Reading First New Jersey - Professional Development
Video-based Reading Strategies and Techniques: Phonics
Glossary
- Alphabetic Principle - The ability to associate sounds with letters and use these sounds to form words.
(* Source - Alphabetic Principle in Beginning Reading, from the Institute for the Development of Educational Achievement (IDEA), College
of Education, University of Oregon)
- Analogy-based phonics - Children learn to use parts of word families they know to identify words they don't know that have similar parts.
(* Source - Put Reading First: The Research Building Blocks for Teaching Children to Read- Phonics Instruction, from the National Institute for Literacy)
- Analytic phonics - Children learn to analyze letter-sound relationships in previously learned words. They do not pronounce sounds in isolation.
(* Source - Put Reading First: The Research Building Blocks for Teaching Children to Read- Phonics Instruction, from the National Institute for Literacy)
- Context Clues - Context clues are sources of information outside of words that readers may use
to predict the identities and meanings of unknown words. Context clues may be
drawn from the immediate sentence containing the word, from text already read,
from pictures accompanying the text, or from definitions, restatements,
examples, or descriptions in the text.
(* Source - Reading Glossary, from Reading Rockets, WETA, PBS)
- Phonics - Phonics instruction teaches children the relationships between the letters (graphemes) and the individual sounds (phonemes). It teaches children to use these relationships to read and write words.

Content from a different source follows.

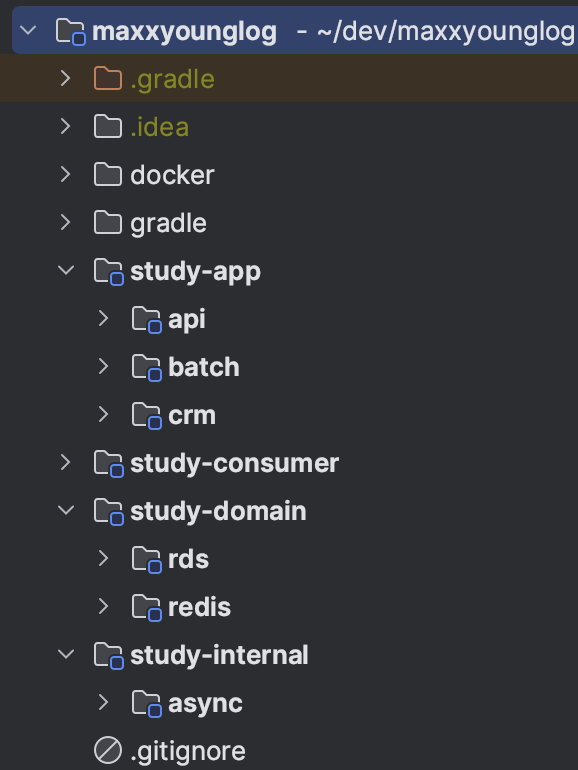Select the async module label
The image size is (578, 770).
tap(205, 704)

(* Source - Put Reading First: The Research Building Blocks for Teaching Children to Read- Phonics Instruction, from the National Institute for Literacy)
- Structural Analysis (Word Parts) - Early Fluent and Fluent Readers can use their increased awareness of the structure of words (word parts) to help figure out new words. They can be helped to notice roots and endings (play, played, playing; fast, faster, fastest) and suffixes and prefixes (un/help/ful). They also can learn about "compound words" (some/thing, every/body).

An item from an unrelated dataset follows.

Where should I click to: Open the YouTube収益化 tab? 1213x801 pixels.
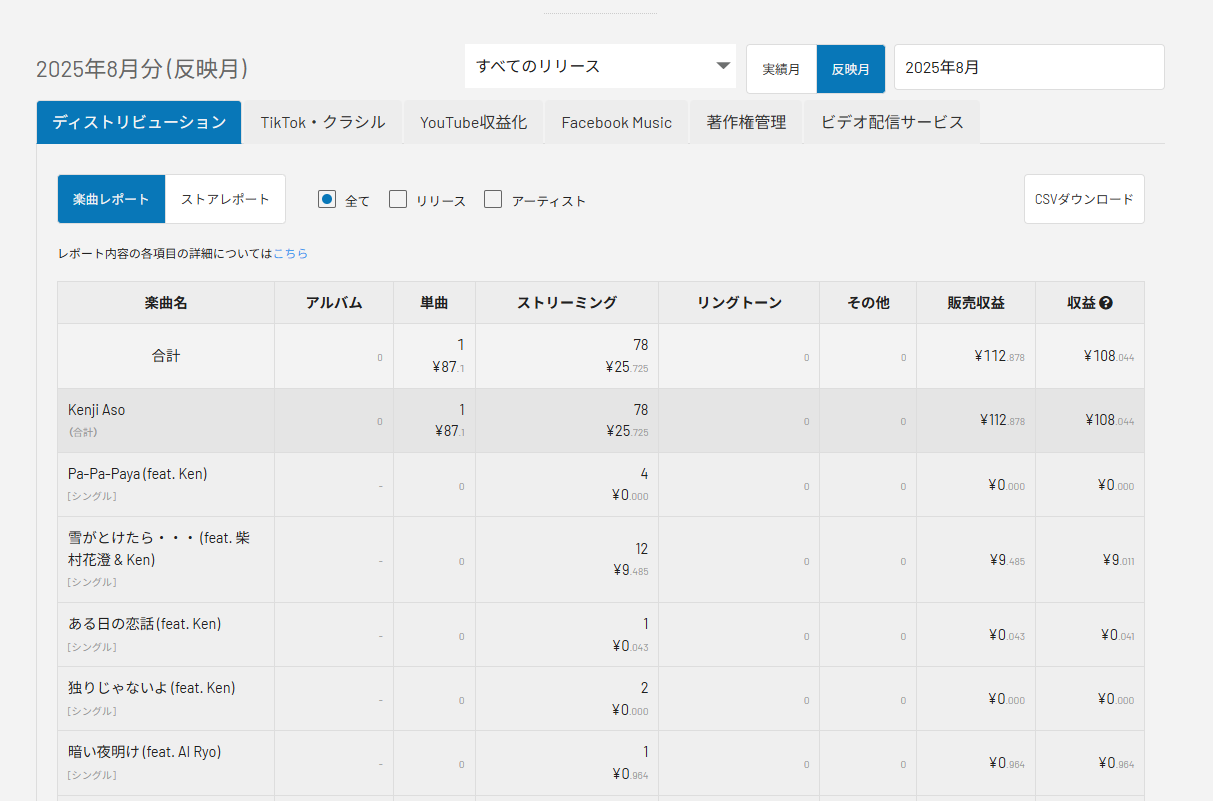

(* Source - Literacy Guide: Strategies and Techniques, from Bank Street's Guide to Literacy for Volunteers and Tutors, Bank Street College of Education)
- Synthetic phonics - Children learn how to convert letters or letter combinations into sounds, and then how to blend the sounds together to form recognizable words.
(* Source - Put Reading First: The Research Building Blocks for Teaching Children to Read- Phonics Instruction, from the National Institute for Literacy)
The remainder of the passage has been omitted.